Implications of the Analysis of the Quick Ratio
Companies have to remember that a quick ratio of 1.00 is all that is necessary for them to be in good financial health. As long as they don’t have to face selling inventory to pay their short-term debt, such as from suppliers, they are liquid enough. If their quick ratio is much greater than 1.0, then they are losing money on their investment in assets. Those assets could be invested in short-term, interest-bearing marketable securities that earn income for the firm rather than sitting in an account making the firm more liquid, which isn’t necessary, but dragging down their rate of return.

Why Does a Company Hold Cash?
In Lesson 2 concerning the current ratio and in this lesson, our focus is on calculating the ratios that determine a company’s liquidity and analyzing the results of those ratios. Let’s look at why a firm needs to be liquid or hold cash in its account.

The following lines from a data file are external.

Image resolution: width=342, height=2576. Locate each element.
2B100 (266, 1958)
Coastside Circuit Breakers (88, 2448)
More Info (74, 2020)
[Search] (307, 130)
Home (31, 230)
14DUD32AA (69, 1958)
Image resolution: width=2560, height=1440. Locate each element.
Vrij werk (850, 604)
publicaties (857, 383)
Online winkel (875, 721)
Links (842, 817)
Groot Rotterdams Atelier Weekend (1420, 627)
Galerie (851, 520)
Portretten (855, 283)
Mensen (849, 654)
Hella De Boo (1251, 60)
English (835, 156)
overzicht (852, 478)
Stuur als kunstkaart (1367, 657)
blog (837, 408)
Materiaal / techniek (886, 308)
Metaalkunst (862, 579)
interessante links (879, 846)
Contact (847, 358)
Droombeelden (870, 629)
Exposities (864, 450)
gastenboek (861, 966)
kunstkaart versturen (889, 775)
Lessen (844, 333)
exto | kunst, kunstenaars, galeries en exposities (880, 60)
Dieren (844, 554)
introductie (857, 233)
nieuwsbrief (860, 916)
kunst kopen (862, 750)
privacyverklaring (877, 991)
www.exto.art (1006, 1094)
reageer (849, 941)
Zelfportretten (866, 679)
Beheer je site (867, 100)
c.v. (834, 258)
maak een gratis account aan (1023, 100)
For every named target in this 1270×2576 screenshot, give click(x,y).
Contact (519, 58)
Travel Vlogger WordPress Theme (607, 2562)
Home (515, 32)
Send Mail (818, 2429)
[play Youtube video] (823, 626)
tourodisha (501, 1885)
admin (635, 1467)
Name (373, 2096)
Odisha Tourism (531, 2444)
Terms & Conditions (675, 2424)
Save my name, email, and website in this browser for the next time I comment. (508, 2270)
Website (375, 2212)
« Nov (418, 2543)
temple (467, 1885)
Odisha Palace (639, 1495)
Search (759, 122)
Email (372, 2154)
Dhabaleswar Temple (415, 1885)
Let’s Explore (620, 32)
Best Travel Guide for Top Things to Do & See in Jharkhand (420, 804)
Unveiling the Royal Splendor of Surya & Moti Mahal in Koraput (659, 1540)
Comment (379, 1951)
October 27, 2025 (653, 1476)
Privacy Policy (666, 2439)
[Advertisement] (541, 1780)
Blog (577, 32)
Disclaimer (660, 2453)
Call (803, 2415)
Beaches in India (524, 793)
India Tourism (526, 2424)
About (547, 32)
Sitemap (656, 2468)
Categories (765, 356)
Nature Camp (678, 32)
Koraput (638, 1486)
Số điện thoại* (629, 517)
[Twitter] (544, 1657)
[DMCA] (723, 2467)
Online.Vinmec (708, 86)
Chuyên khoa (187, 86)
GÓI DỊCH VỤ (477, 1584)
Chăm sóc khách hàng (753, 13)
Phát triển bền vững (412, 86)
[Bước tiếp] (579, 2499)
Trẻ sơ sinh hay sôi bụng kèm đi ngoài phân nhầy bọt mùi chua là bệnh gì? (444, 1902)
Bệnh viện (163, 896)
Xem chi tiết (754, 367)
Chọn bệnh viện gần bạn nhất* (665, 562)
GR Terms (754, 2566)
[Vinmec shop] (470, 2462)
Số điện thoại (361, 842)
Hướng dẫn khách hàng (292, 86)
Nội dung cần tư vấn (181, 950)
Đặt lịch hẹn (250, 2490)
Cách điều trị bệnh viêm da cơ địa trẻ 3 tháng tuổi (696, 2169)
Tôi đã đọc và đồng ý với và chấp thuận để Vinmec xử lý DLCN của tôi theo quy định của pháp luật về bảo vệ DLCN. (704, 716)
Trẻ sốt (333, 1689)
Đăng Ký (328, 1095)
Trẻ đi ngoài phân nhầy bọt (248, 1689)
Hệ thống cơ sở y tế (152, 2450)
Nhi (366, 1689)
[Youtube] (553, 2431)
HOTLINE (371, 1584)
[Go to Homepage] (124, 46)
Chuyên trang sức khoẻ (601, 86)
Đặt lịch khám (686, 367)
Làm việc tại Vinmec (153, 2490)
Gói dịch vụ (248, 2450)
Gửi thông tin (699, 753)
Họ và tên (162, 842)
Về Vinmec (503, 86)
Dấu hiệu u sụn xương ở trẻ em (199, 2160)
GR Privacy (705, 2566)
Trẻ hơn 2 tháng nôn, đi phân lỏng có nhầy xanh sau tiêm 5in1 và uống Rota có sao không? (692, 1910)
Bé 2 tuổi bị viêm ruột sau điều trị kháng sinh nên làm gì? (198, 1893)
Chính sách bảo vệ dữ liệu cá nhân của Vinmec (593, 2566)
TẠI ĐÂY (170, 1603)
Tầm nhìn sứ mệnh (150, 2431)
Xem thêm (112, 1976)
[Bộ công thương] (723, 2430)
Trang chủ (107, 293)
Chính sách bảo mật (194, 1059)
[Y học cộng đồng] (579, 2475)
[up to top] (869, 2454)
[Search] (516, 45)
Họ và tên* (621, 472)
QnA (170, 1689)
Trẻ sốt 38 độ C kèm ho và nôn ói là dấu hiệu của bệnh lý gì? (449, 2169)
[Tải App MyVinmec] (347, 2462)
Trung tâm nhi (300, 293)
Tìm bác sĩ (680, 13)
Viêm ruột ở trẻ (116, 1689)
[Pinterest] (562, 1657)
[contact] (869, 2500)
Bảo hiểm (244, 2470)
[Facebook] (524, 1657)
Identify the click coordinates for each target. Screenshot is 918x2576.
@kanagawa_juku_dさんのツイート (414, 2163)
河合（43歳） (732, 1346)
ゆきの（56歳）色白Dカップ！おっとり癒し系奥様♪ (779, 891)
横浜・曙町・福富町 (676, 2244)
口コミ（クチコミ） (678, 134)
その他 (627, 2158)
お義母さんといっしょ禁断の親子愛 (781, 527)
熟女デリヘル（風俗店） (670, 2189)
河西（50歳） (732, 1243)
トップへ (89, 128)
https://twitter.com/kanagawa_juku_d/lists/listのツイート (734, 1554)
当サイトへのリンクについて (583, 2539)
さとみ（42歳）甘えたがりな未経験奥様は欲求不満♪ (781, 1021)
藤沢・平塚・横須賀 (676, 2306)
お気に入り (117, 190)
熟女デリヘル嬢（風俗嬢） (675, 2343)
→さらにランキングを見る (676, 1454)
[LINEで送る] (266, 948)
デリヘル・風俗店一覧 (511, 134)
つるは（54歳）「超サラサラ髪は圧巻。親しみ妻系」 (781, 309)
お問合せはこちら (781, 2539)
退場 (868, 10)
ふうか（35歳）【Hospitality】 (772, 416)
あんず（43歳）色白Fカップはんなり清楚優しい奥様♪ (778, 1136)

There are several motives for a firm to hold cash:

1.Transactions Motive
The transactions motive for holding cash is simply to pay for expenses associated with day-to-day business operations. Companies have to have money on hand for daily expenses.

2.Precautionary Motive
The precautionary motive for holding cash is so a company will have a safety cushion of liquidity if an emergency happens. A good example would be the Great Recession. After the Wall Street crash, companies that had a safety cushion of cash were better able to withstand the effects of the Great Recession than those who did not.

3.Compensating Balance Motive
Companies should hold cash to deposit as a compensating balance if they have to apply for a bank loan. Most banks require a compensating balance to be held at their bank if they grant a loan. Banks will look more kindly on a company with regard to a bank loan if they have cash on hand.